Our results may contribute to a more complete evaluation of how increased biofuel cropping may affect the diversity of flower-visiting insects and potentially the services (i.e., pollination and biocontrol) they provide in modern agro-ecosystems. The increase in species richness of cavity-nesting bees and wasps with oilseed rape observed in this study and positive responses of pollinator abundance and reproductive success previously shown suggest that overall the community of flower-visiting insects benefit from mass-flowering oilseed rape. Yet, insect phenology seems to be a very important trait in affecting the response to oilseed rape.
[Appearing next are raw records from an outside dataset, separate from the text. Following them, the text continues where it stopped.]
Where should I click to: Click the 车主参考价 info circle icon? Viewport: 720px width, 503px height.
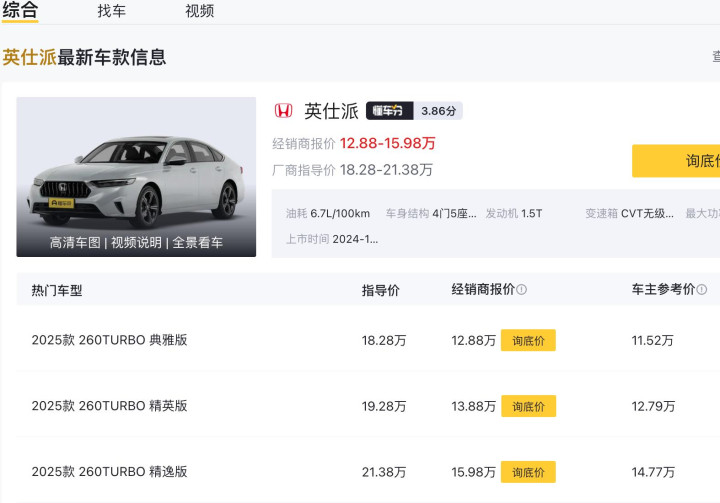[701, 290]
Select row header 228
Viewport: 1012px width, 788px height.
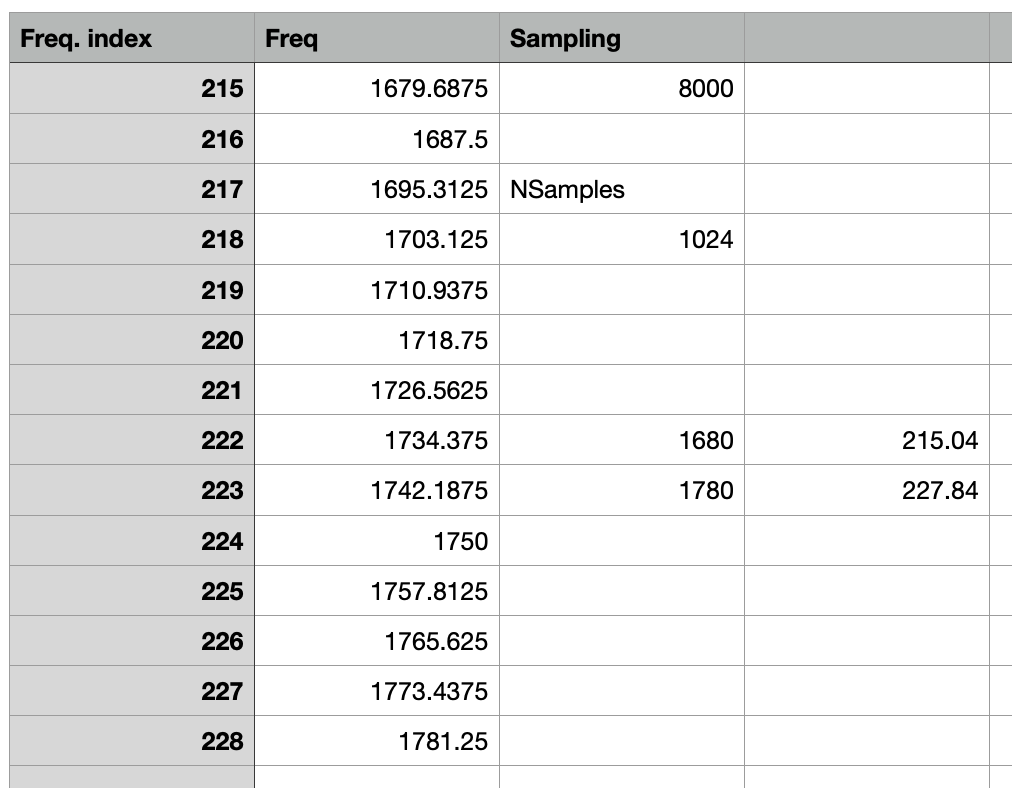coord(130,741)
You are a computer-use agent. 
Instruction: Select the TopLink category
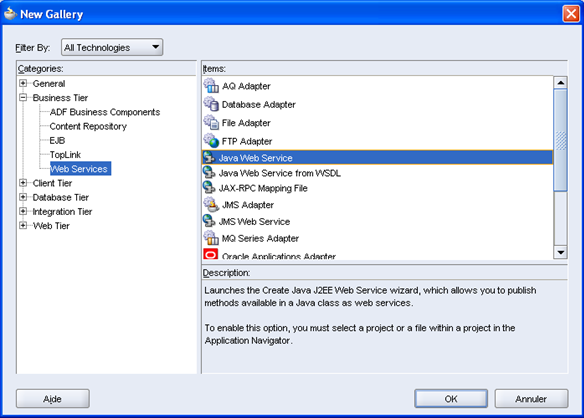point(65,154)
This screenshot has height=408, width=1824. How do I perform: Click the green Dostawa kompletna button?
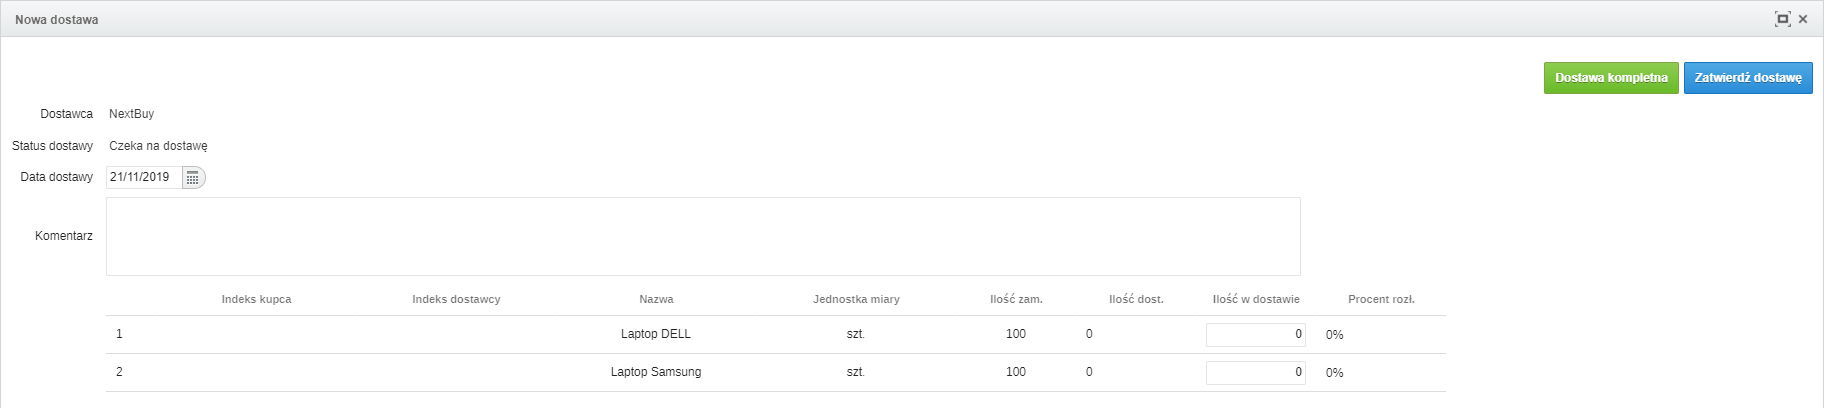coord(1610,78)
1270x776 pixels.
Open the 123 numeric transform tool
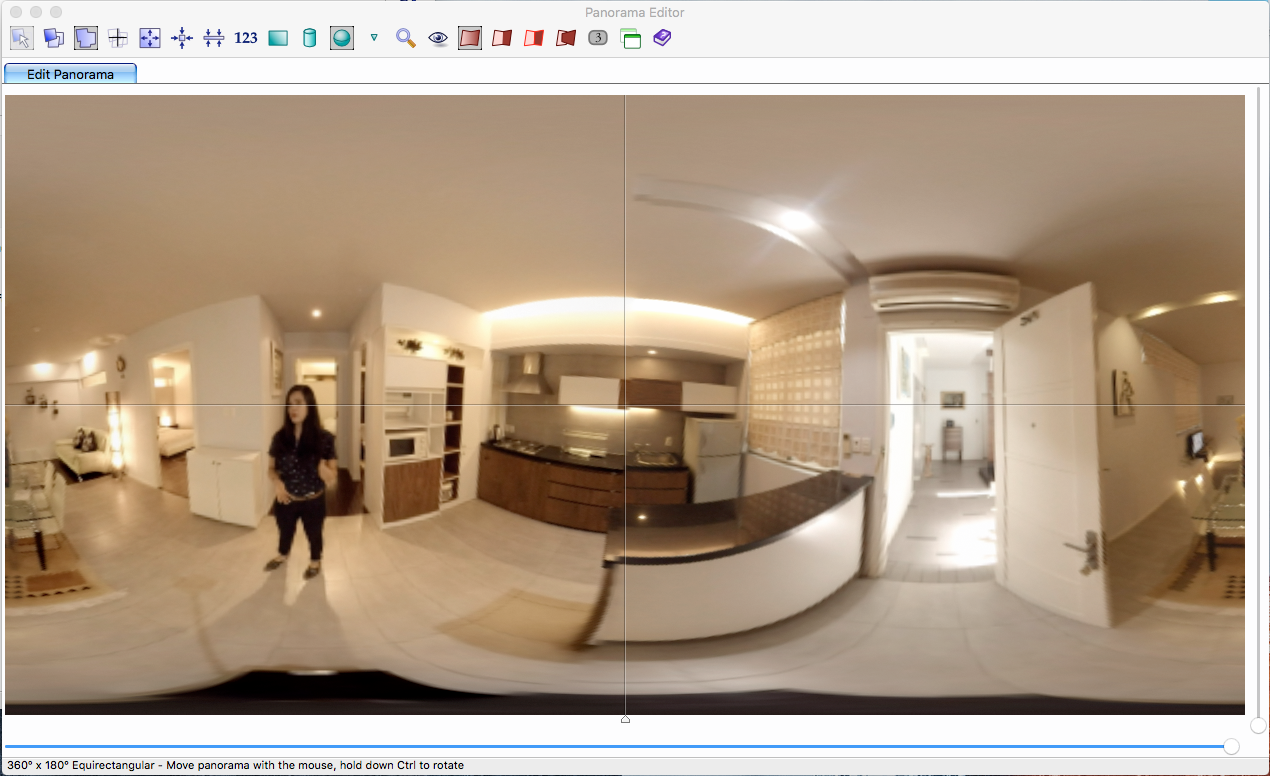[x=246, y=38]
Disadvantages or transient benefits of this mass-flowering crop previously shown for long- or short-tongued bumblebees, respectively, further confirm the trait specificity in this response. With regard to the most important general outcome of the invariable value of seminatural habitats for bee and wasp diversity, we strongly recommend securing high proportions of seminatural habitats enabling early positive effects of mass-flowering biofuel crops on pollinators and biocontrol agents to be carried on throughout the year and temporarily dynamic disservices to be buffered against in intensively used modern agro-ecosystems.
We thank farmers for their cooperation and Christoph Scherber for providing the stepAICc R-code.